La voie antéro-externe et les deux antéro-internes sont les plus utilisées. Ces trois voies d’abords permettent dans notre pratique de réaliser 95 % des gestes arthroscopiques, les autres voies sont considérées comme accessoires (fig. 2.6). Le choix de la voie interne repose sur l’indication retenue en fonction des constatations arthroscopiques. Il ne faut jamais hésiter à réaliser un troisième point d’entrée lorsque cela est nécessaire. Hésiter, c’est déjà se tromper. De même, il faut savoir jouer de l’inversion des optiques et instruments sans tergiverser.
Voie antéro-externe
C’est la voie d’introduction de l’optique. Elle permet une bonne visualisation de l’articulation. Les repères cutanés sont représentés par le tendon rotulien sur la ligne médiane, prolongé en haut par le bord latéral de la rotule, en bas par le rebord du plateau tibial externe, en haut et latéralement par l’arrondi du condyle externe. Le point d’entrée est fait au ras de la rotule, à mi-distance entre la pointe et le bord latéral. La lame de 11 est introduite tranchant vers le haut, verticalement, tandis que la pulpe du pouce de l’opérateur est positionnée dans la dépression antéro-externe située entre plateau et condyles externes.
Deux voies antéro-internes
Voie antéro-interne basse
Cette voie conduit à l’espace antéro-interne situé au bord supérieur du ménisque interne.

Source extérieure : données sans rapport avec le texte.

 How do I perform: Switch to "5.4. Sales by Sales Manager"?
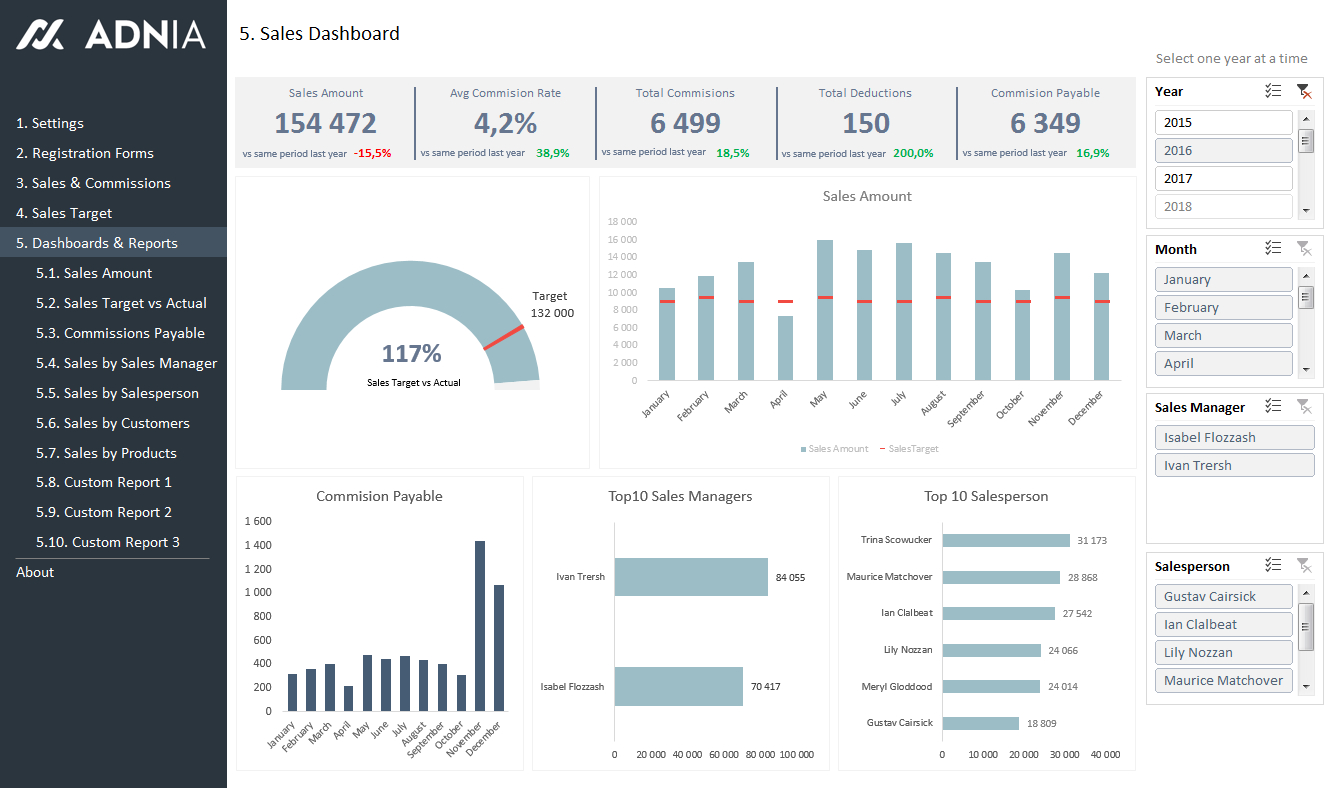click(x=126, y=362)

Pour ne pas léser celui-ci, des règles strictes doivent être respectées.
Le genou est fléchi à 90°, le pied repose sur la cale. Une perpendiculaire au tendon rotulien passant par le bord inférieur de l’incision antéro-externe est matérialisée. Le bord supérieur de l’incision antéro-interne est ainsi déterminé. Soulignons que l’incision antéro-interne « basse » est plus proche de l’interligne fémoro-tibial que ne l’est l’incision antéro-externe. Elle est aussi plus à distance du tendon rotulien, plus médiale. Cette zone est aussi matérialisée par la transillumination qu’autorise la lumière froide de l’optique.